Practices as a Platform Engineer

by Taichi Nakashima,

I’ve been working as a platform engineer (platformer) for almost 5 years. In the previous company, I worked on the internal PaaS based on Cloud Foundry and, in the current company, I’ve been working on the microservices platform based on Kubernetes.

Since it’s been 5 years, I have some practices which I use for daily decision-making as a platform engineer. In this post, I introduce some of them. The things I listed below are not special and you’ve heard or seen some of these things somewhere. These come from my daily inputs or experiences with the team I’ve been working.

Since they are just practices, you won’t be able to use them for 5 or 10 years and they should be updated when the trend or the world changes. This is just a record of 2020.

Immutable Infrastructure

To provide a better product to customers faster, Continuous Delivery is one of the most important factors. A big part of making Continuous Delivery practice successful is to be able to push new changes without fear. The immutable infrastructure allows us to do deterministic deployment (safely rollouts and rollbacks). For successful continuous delivery and reliable delivery, all our components must be immutable. We don’t SSH to modify things in production. This practice must be also applied to configuration management or application source code as well.

Environmental Parity

We must keep the development and production of environmental parity as much as possible. We must enable developers (even us) to reproduce production issues in the development environment. Always test on development before production and grow confidence in production. And we must treat the development environment as production. If we break the development environment, it blocks the developer in testing and stalls agility.

Declarative Configuration

All infrastructure state or application state must be defined in “infrastructure as code” way. We should not do or depend on manual operations in production (and even in development). It leads to implicit knowledge and human errors. Infrastructure as code allows us to review the operation and automate it in CI. And the code must be declarative, not imperative. The declarative way enables us to build self-healing or autonomous components. It reduces our operation cost a lot. We should build tools based on “Infrastructure as data” way. We should not mix programmatic logic and data but clearly separate. The computation must be done by real programing language.

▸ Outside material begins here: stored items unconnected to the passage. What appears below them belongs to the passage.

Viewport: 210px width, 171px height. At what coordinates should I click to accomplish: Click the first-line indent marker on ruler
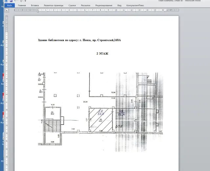click(38, 9)
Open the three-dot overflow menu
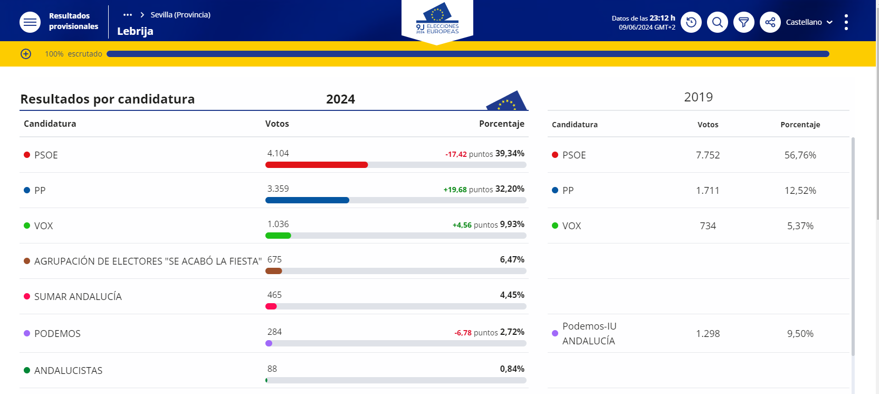This screenshot has height=394, width=879. point(846,22)
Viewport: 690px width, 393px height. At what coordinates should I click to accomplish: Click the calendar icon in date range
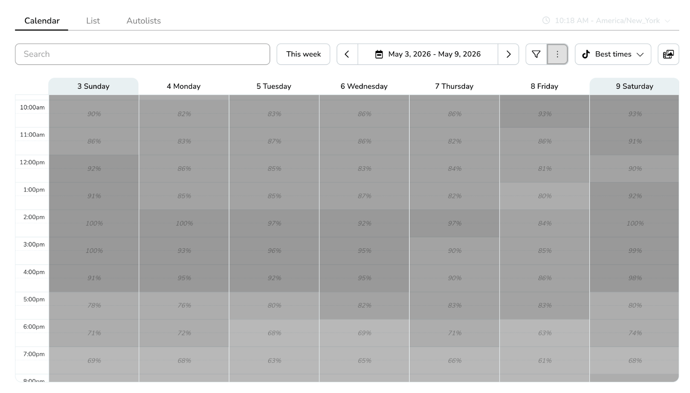[x=379, y=54]
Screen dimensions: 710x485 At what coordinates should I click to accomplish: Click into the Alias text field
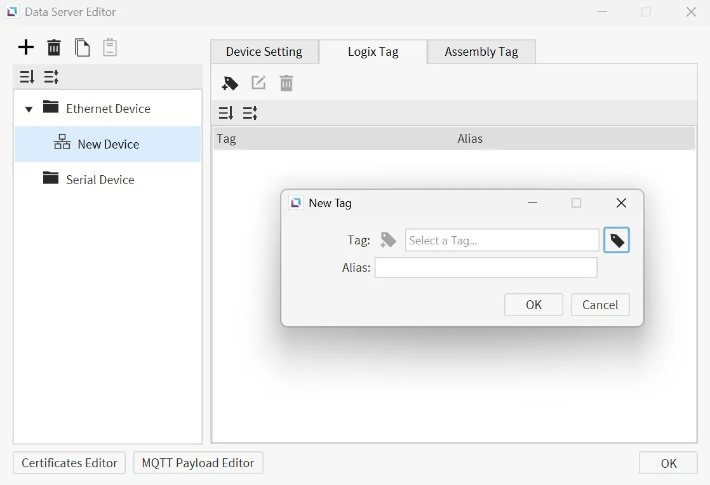(486, 268)
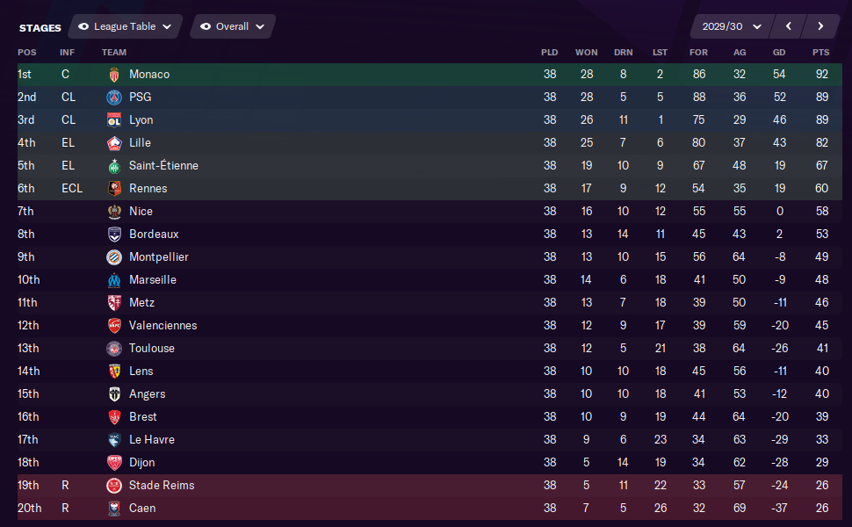
Task: Toggle eye icon beside Overall
Action: pos(206,26)
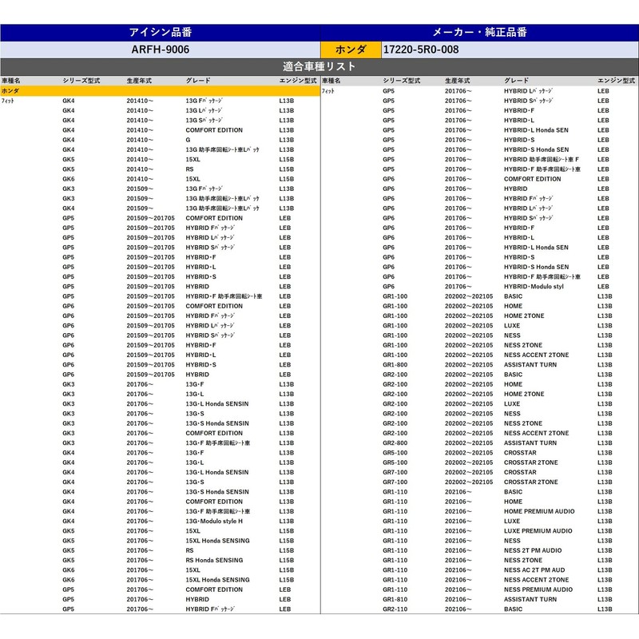Click the アイシン品番 header cell

160,33
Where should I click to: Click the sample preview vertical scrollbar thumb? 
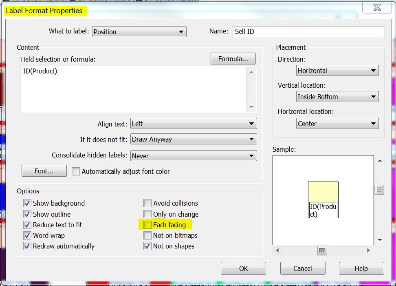379,190
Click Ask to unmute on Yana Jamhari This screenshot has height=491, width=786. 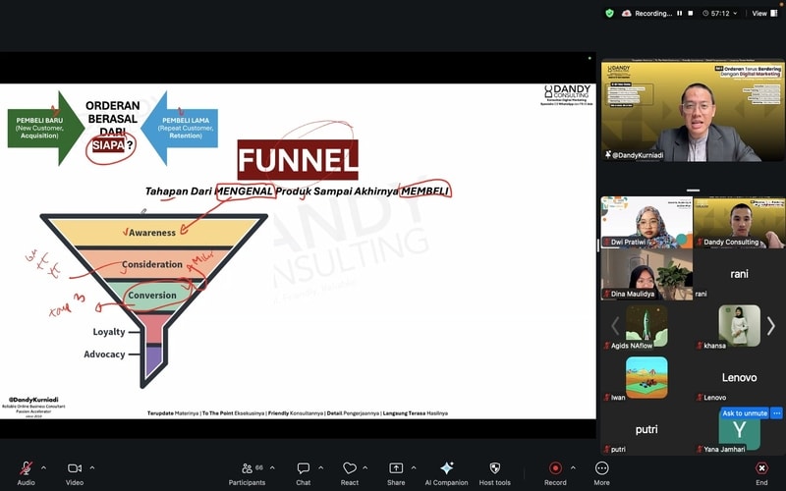coord(745,413)
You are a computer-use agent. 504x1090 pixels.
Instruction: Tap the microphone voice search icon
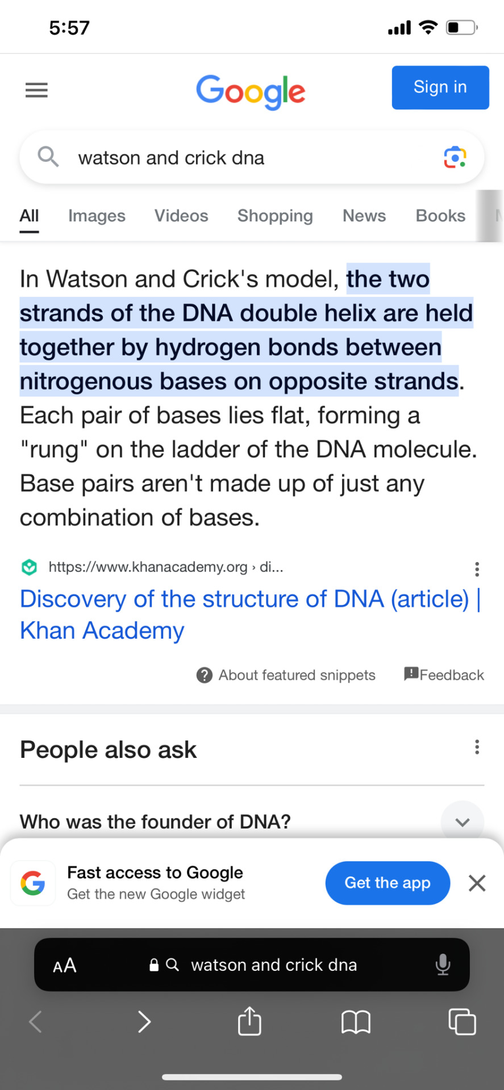point(443,964)
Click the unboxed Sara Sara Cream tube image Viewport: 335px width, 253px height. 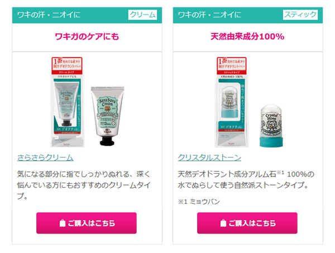point(107,116)
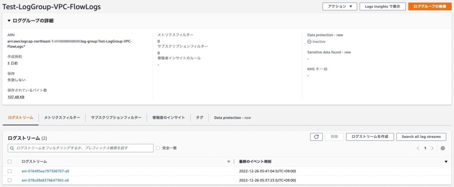Select all log streams header checkbox
Image resolution: width=454 pixels, height=187 pixels.
click(x=10, y=162)
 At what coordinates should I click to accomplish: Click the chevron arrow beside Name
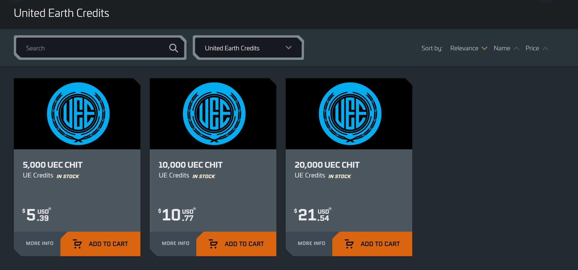point(516,48)
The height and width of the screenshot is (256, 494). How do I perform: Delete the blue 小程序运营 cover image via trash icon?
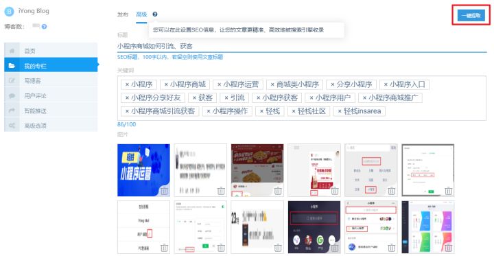coord(165,191)
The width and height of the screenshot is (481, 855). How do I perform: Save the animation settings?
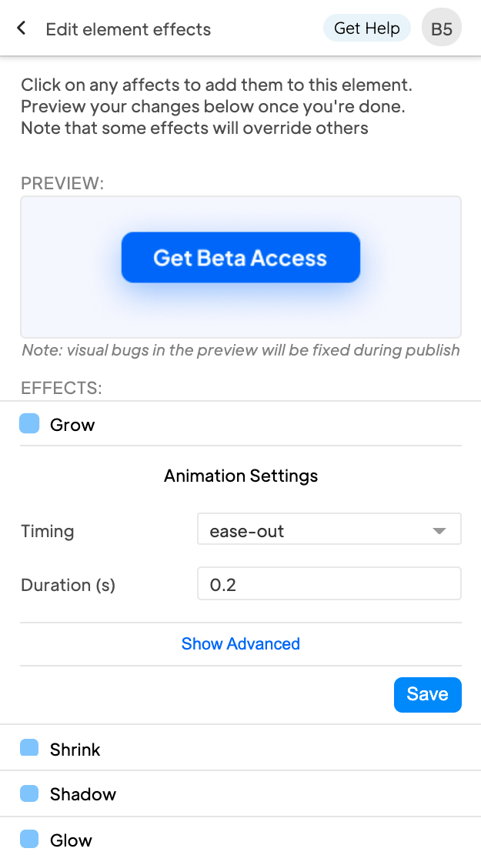coord(427,694)
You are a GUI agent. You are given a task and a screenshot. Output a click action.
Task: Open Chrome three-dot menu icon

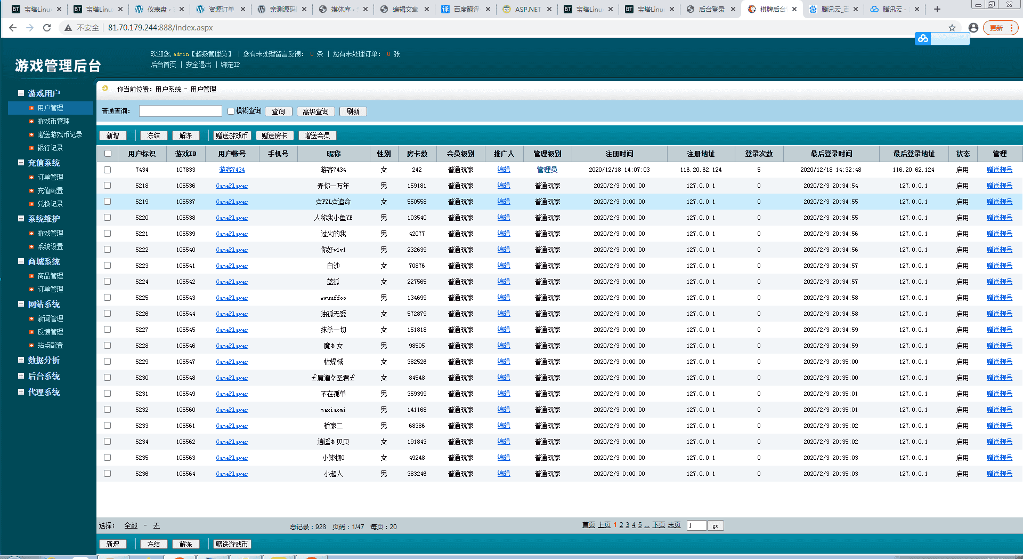click(x=1011, y=28)
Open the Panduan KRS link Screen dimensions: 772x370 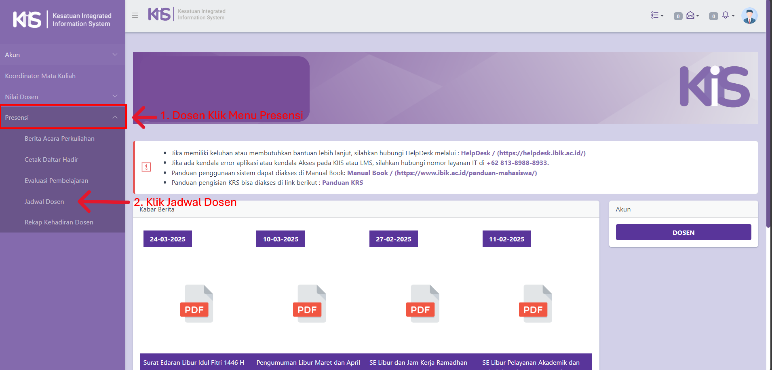point(342,182)
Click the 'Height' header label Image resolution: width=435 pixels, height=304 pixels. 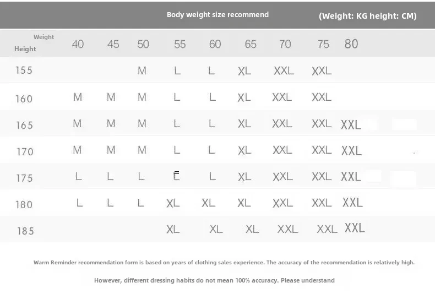point(25,49)
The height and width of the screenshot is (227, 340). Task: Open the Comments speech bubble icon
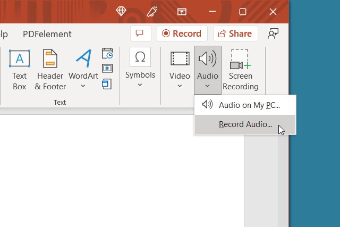click(x=140, y=33)
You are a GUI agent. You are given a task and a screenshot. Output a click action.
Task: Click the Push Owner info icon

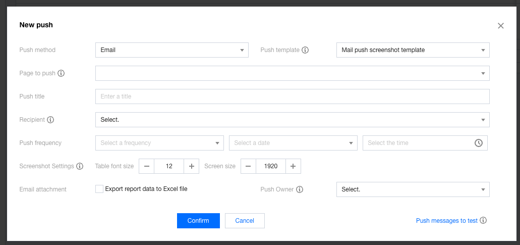click(299, 189)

Documentation as a Product

Documentation is the minimum variable product of the platform. We must handle documentation as one of our products. This means the documentation must be always reviewed and maintained when something changes. When we release something new, we must provide the documentation together.

Simple, Consistent, and Predictable

Developer experience (DX) we provide and operation workflows we prepare for our component should be simple, consistent, and predictable. How to work with component should be as simple to learn as possible and consistent across the multiple components (action to component A should be the same as component B). And action to the components should be always predictable. This means changes are always expected and visible before execution. The catastrophic changes should be always blocked or notified.

Smart Default but Configurable

The tool we provide should be well abstracted and hide complex configuration (and underline complex infrastructure) as possible. Instead of asking developers to configure all but provide smart default which covers 80% of usage. To cover the rest of 20% of power users, open a well-designed control knob as well. We should consider both productivity and flexibility but the former should come first.

Embrace Failure

No software or infrastructure is perfect. Failures are always there. We should be embracing failures instead of focusing on preventing them. We must expect potential failures and actively be testing availability and reliability before going to production. Once we faced an incident, we must learn a lot from it and avoid the same failure again.

Having a Migration Strategy

We don’t introduce new features without thinking about migration strategy from the existing ecosystem. Keeping multiple ways of doing the same things leads bad DX and becomes a burden for the operation (and even more we need to have a workaround for a legacy way to make it work with the new ecosystem). We don’t evaluate just introducing new features. Instead, we evaluate how much is used by developers (adaption rate). We don’t create a separate new platform for doing a new thing. There should be only one base platform.

A Platform for Platforms

We can not support all workloads or requirements by a single platform. We must enable and help other teams to build their own specialized platform to support their own workflow top on our platform without involving the platform team.

Operation by Science, not by Art

As a platform, we need to operate and maintain our components. The operation workflow or tool we design should be strongly backed by science and engineering, not art or individual knowledge or experience. We must handle it as a science. And we should avoid using all the time to react to the incident or manual operations. We must proactively be fixing the issue and the workflow and building tools. The time for proactive and reactive should be balanced well.

Avoiding Reinventing the Wheel

Cloud providers provide great services (by using lots of costs and resources). The OSS ecosystem (especially cloud-native ecosystem) provides great software. We must utilize them first. We must be a good curator of them and utilize it for our platform. We must avoid reinventing someone else work (when reinventing we must balance the cost and benefit and resources we have). We must build something new, something special for our use cases, and something no one has worked before. And we must open to our jobs to the ecosystem as well.

Standing on the Shoulders of Giants

As a microservices platform or microservices world, we are far behind from the giants. We must learn aggressively learn from what they succeeded or failed and the latest trends or research results (from conferences, papers, or meeting them). Our proposal and design must be based on these learnings. The originality must be on top of the existing knowledge. Then becoming the next giant and provide our knowledge to the world to support them.